Pour Jean-Manuel Richier, cette courte réflexion en réponse à notre dernier échange amical

   L’encyclique Gaudium et Spes, résultat du travail des pères durant les 4 sessions du concile, est la la réponse la plus explicite au vœu de Jean XXIII : instaurer un dialogue entre l’Église et le monde de notre temps. Ce texte souligne l’esprit de Vatican II qui a donné au mot "monde" un sens anthropologique qu’il n’avait pas auparavant. 

Auparavant le monde était considéré comme le cadre neutre dans lequel se déroule l'histoire du Salut, ou même parfois comme un obstacle à la grâce, obstacle que l'emprise du Salut devait d'abord dénoncer. 

Auparavant on acceptait le monde tel qu’il se présentait.
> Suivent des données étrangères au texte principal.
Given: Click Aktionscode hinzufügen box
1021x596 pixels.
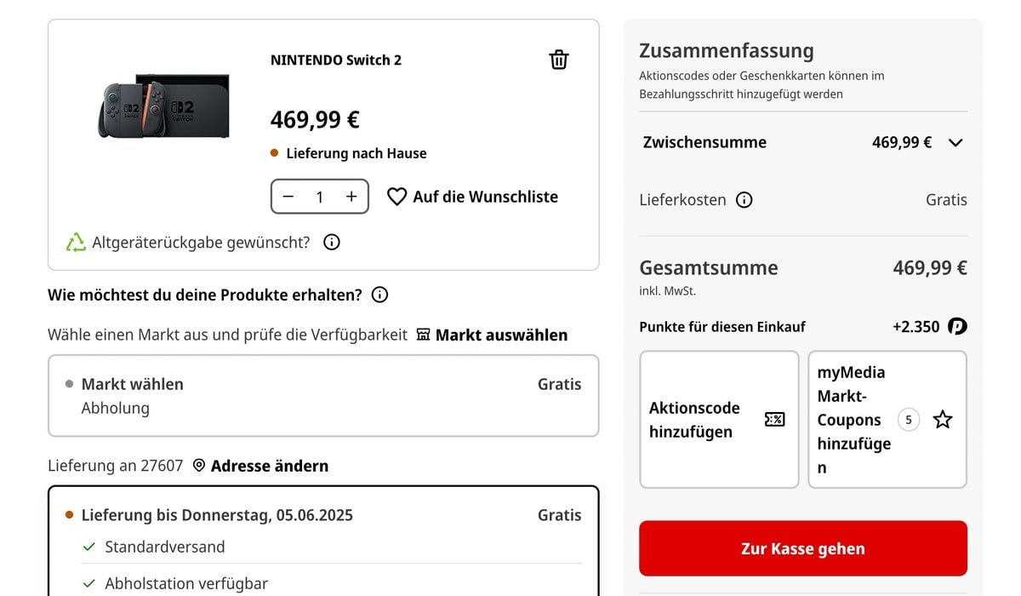Looking at the screenshot, I should pos(719,420).
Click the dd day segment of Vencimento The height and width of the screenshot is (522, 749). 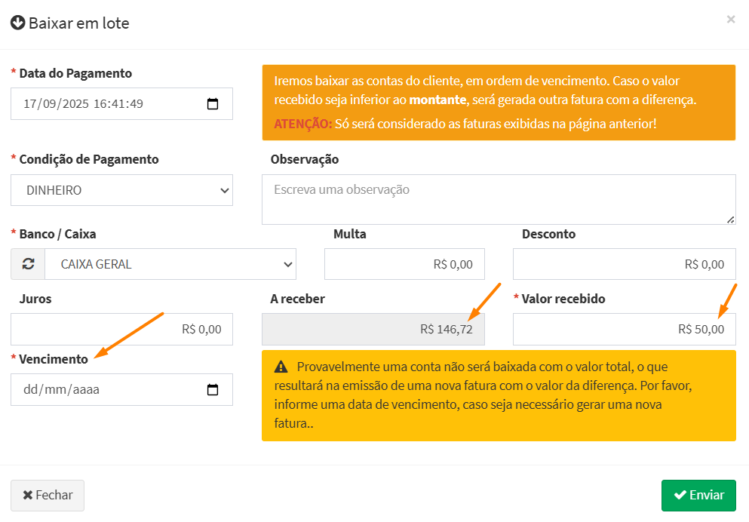[31, 390]
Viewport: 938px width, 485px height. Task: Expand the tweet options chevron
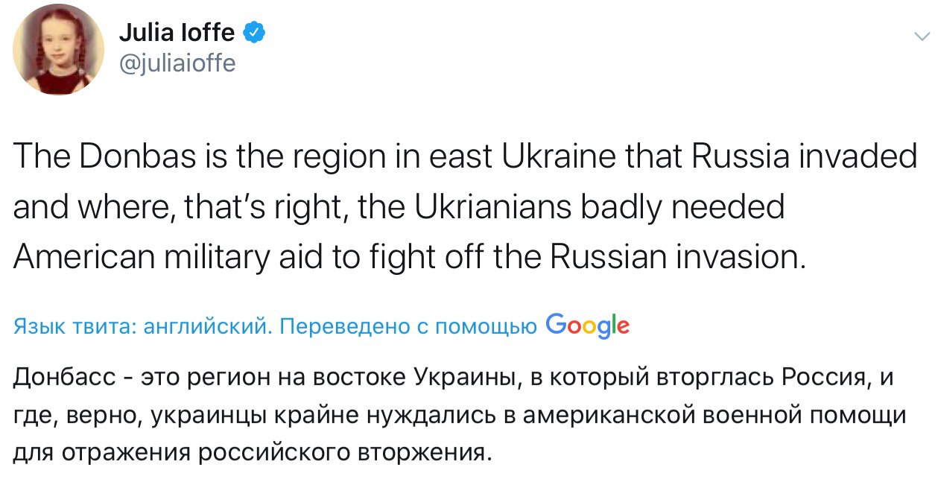point(921,35)

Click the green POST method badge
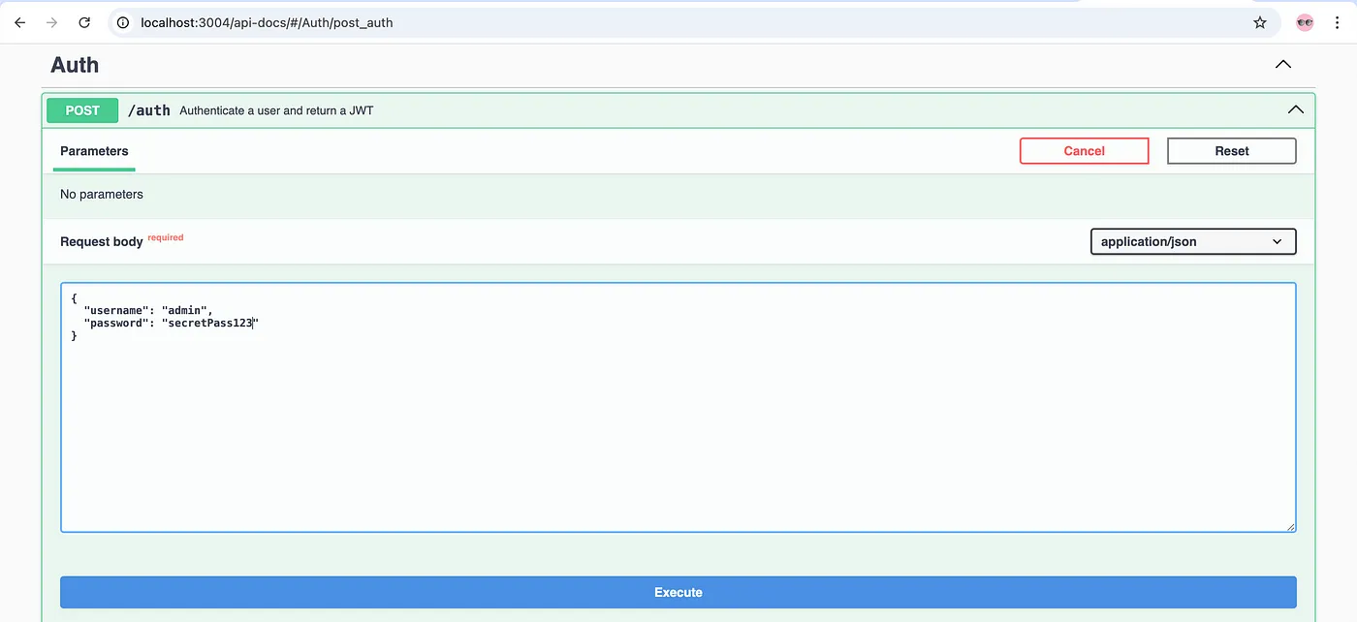pyautogui.click(x=82, y=110)
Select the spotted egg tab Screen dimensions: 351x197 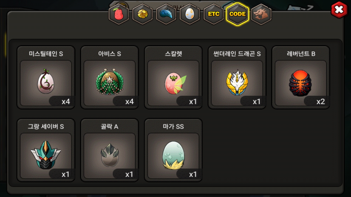(x=190, y=14)
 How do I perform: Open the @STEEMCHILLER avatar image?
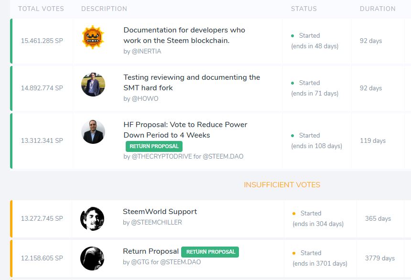(92, 219)
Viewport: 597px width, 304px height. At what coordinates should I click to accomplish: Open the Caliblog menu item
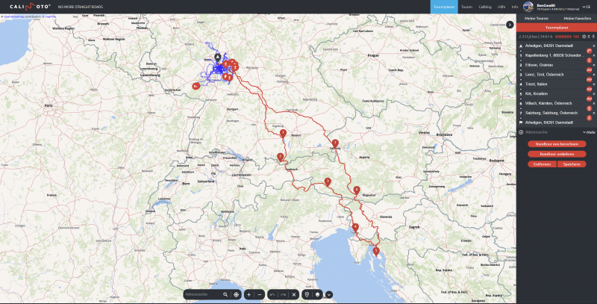click(x=485, y=7)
On s’accordait autour d’un certain consensus, acceptant tout ce qui advient comme naturel ; on consentait à la passivité, sans l’idée que nos propres talents pourraient se donner la mission de le transformer. 

Le monde, c'est le projet global des libertés humaines dans un temps donné de l'histoire; non pas une réalité statique, mais une création qui est le fruit de la projection des libertés humaines, de leurs interrogations, de leurs projets, et principalement celui de mêler son histoire propre à l’histoire de son temps pour participer à la réalisation d’une totalité humaine.

Gaudium et Spes estime qu'il y a solidarité entre ces deux réalités distinctes que sont le projet global du monde et l'agir du Salut, qu'il y a convergence entre la réalité du monde et

la réalité du Salut, que l'avenir du Salut passe nécessairement par l'avenir du monde sans cependant s'y réduire. Le Concile reconnaît dans le monde un partenaire de l'entreprise du Salut. C'est dans et par la construction du monde, par les libertés humaines, que se réalisera le projet de Dieu.

Quand Gaudium et Spes parle du monde il en parle comme d'une réalité dynamique, d'un en-avant, d'une construction dans laquelle l'homme va investir sa liberté. Il en parle d'une façon optimiste; l'homme peut et doit y incorporer ses valeurs. La Constitution Gaudium et spes parle de l’homme comme pris dans une société, comme d'une réalité collective. Le monde est le lieu du projet des libertés humaines, dans un temps donné. Le monde est un milieu fécondant, lieu de la mise en acte de la vérification de la dignité humaine, de la conscience.

S'il est vrai que le monde est construction et projet et qu'il n'y a pas d'agir de l'Église qui ne soit solidaire de l'agir du monde, et que la théologie pastorale est l'instance réflexive de l'agir ecclésial dans son développement, il s'ensuit qu'il n'y a pas de théologie pastorale qui ne soit actuelle. Et plus une théologie pastorale est actuelle,     autrement dit plus son discours sur Dieu est confronté avec l'agir du monde, plus elle est efficace et authentique. Ainsi faisaient les prophètes qui mettaient Dieu dans l'actualité, sans Le soumettre à la mode ou l’inscrire dans un slogan.